2024’te Hint alt kıtasının bir başka ülkesinde daha büyük bir gençlik ayaklanması sonucunda ülkenin son derecede güçlü sanılan baskıcı kadın başbakanı, Margaret Thatcher’dan sonra Asya’da “Demir Leydi” olarak anılan Şeyh Hasina tasını tarağını toplayıp bölgenin süpergücü Hindistan’a kaçıyordu.
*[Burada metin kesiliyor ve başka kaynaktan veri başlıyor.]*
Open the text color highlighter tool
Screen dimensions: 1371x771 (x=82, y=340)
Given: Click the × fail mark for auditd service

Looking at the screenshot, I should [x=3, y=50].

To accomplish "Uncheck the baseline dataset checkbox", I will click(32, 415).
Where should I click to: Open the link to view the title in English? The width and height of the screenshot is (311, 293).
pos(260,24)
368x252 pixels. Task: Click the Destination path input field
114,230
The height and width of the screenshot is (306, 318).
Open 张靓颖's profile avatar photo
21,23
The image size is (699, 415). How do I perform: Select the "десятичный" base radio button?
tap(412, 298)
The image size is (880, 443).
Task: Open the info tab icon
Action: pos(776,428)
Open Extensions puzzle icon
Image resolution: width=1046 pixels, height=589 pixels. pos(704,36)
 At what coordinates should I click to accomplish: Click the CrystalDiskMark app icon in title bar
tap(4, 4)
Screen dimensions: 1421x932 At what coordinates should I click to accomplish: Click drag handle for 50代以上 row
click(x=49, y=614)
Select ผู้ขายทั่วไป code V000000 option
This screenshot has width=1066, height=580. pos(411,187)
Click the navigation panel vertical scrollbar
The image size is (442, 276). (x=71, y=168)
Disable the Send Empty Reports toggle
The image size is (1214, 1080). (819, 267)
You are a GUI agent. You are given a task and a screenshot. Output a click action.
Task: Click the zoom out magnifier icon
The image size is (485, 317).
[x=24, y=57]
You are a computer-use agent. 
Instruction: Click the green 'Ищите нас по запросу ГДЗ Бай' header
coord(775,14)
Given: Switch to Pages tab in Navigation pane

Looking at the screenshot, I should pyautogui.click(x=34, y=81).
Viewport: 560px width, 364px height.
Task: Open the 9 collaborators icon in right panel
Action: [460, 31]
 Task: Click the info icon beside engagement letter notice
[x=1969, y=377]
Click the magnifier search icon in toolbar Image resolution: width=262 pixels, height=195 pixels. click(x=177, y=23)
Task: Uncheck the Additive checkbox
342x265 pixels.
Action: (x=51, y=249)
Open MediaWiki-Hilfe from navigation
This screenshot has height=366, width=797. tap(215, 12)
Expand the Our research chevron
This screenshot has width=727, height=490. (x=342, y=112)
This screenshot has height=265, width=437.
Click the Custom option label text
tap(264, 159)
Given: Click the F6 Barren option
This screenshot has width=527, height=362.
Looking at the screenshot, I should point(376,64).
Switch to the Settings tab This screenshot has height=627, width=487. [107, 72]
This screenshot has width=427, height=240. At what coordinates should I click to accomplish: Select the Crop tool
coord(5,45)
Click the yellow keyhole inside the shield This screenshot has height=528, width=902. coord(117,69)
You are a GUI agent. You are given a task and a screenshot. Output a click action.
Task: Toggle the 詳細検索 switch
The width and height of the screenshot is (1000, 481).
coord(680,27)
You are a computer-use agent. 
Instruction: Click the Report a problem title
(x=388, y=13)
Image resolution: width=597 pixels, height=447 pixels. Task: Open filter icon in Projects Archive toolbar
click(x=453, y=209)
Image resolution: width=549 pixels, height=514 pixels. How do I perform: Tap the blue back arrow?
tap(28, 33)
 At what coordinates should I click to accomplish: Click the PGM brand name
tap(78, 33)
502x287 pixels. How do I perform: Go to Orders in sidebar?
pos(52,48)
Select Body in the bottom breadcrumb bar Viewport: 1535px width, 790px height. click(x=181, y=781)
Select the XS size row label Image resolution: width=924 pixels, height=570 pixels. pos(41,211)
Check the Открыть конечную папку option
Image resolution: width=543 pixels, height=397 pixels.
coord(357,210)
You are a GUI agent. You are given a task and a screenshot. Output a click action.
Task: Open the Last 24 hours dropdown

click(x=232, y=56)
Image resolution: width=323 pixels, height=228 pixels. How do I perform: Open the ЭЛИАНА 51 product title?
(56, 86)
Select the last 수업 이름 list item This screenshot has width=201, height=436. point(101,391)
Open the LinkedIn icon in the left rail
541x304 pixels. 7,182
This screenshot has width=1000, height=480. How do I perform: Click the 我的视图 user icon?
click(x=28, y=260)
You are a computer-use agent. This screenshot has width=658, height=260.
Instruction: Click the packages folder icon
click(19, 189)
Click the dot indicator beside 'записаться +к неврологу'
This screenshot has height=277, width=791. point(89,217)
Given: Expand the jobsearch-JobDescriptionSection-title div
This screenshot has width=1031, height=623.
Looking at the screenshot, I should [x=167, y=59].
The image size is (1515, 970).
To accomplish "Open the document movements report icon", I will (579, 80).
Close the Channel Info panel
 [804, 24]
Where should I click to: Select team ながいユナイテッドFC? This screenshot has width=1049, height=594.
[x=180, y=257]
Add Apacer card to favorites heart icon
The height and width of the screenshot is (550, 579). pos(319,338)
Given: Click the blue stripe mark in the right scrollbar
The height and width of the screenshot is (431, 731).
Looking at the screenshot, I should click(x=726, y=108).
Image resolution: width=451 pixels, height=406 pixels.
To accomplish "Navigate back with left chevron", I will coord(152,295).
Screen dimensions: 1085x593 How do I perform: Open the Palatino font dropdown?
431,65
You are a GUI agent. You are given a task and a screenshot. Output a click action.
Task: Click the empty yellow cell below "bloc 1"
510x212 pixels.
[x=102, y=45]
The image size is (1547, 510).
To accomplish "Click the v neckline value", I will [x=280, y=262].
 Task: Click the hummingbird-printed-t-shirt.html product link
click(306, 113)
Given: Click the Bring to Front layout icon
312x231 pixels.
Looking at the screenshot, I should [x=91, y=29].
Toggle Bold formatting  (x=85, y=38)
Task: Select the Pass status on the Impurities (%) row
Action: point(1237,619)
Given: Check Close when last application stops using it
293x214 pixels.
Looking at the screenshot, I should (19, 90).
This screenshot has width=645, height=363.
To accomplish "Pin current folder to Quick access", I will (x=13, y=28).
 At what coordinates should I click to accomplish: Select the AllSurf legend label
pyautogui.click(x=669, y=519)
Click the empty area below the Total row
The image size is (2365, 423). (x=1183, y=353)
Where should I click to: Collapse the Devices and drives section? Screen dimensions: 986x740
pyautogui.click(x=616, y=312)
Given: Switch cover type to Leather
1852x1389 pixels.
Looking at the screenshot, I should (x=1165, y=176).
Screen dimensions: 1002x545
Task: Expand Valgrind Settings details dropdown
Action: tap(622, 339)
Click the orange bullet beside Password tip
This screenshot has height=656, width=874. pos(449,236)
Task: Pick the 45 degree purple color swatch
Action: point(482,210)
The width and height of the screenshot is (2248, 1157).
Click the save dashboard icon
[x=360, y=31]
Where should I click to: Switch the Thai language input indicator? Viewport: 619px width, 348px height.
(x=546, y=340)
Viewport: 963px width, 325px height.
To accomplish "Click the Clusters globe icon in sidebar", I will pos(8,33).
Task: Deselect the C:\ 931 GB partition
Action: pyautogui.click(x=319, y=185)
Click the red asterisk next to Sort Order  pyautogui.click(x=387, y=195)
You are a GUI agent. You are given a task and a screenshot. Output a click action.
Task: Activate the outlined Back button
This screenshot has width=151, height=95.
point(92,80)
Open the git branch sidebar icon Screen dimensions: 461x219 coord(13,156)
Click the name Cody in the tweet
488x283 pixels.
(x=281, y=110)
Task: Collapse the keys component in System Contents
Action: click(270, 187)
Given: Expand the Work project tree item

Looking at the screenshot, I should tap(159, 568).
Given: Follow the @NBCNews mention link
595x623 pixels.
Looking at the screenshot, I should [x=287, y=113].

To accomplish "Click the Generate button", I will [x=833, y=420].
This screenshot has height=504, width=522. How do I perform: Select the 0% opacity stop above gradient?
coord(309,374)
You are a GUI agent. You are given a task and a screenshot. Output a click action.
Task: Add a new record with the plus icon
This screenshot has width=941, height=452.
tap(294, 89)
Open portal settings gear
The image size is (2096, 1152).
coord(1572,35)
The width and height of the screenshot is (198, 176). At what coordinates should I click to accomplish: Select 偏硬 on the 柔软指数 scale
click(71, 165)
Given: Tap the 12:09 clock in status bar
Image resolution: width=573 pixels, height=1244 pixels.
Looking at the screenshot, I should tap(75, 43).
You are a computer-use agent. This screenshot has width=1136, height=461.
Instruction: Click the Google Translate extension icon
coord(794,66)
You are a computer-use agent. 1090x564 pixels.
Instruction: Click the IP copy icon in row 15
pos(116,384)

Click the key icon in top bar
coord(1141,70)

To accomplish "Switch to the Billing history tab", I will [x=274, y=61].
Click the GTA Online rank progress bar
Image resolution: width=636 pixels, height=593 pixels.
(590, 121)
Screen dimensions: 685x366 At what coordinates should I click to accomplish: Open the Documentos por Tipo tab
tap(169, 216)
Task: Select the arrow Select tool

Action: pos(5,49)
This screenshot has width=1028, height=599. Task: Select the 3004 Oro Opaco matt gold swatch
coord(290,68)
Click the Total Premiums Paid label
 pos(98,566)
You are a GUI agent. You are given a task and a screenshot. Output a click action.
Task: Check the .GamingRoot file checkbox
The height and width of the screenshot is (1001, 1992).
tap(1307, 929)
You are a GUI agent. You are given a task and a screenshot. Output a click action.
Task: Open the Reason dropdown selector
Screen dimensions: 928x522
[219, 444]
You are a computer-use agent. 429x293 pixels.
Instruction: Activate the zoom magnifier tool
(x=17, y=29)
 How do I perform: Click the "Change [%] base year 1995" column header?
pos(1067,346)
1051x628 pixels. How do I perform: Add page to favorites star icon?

Bangladeş’te de ayaklanma başarılı bir devrimle taçlanmadı. Öğrenci gençliğin önünü çektiği büyük ölçüde kendiliğinden bir isyanın sonucu olarak hükümetin devrilmesini, emperyalizmin ve burjuvazinin pek sevdiği, yoksul ailelerin kadınlarına dönük bir “mikro kredi” sistemi kurmuş olduğu için geçmişte Nobel’e layık görülmüş sözde demokrat Muhammed Yunus’un başa getirilmesi izledi, böylece bir yumuşak geçiş sağlanmaya çalışıldı.

Üç yılda üç ülkede halk hükümetleri tepetaklak deviriyor. Milyarlarca insanın evi olan, dünyanın en yüksek sayıda kent yoksulu ve yoksul köylüsünün yaşadığı Hint alt kıtası dünyanın büyük bir sarsıntıyla içine girdiği büyük krizde bir barut fıçısı.

Bu olaylarda gençliğin rolü çok belirgin. Bu konuya erkenden dikkat çektiğimizi de hatırlatalım.

Hindistan’ın güneyindeki ada ülkesi Sri Lanka, doğusundaki (eski adıyla “Doğu Pakistan”) Bangladeş ve kuzeydoğusundaki Nepal, gayya kuyusuna düşmüş durumda. Sıradaki ülkeleri sayalım: Doğuda (Bangladeş’in sırtında) Bhutan ve Myanmar var. Batı’da (aynen Bangladeş gibi) nüfusunun çoğunluğu Müslüman olan büyük bir ülke, yani Pakistan var. Ve nihayet, çok yakında Çin’i geçerek dünyanın en büyük nüfusa sahip ülkesi haline gelmiş olan Hindistan var! Devrim kapıdan kapıya dolaşmaya devam edecek olursa sarsılan Hint alt kıtası değil Asya’nın tamamı olur!

(Kimileri Pakistan’ın kuzeybatı komşusu Afganistan’ı da Hint alt kıtası sayıyor. Öyle olup olmadığına karar verecek uzmanlığımız yok. Okurun dikkatini çekmiş olalım.)

Dünyanın en büyük Müslüman çoğunluklu ülkesinde de halk isyanı!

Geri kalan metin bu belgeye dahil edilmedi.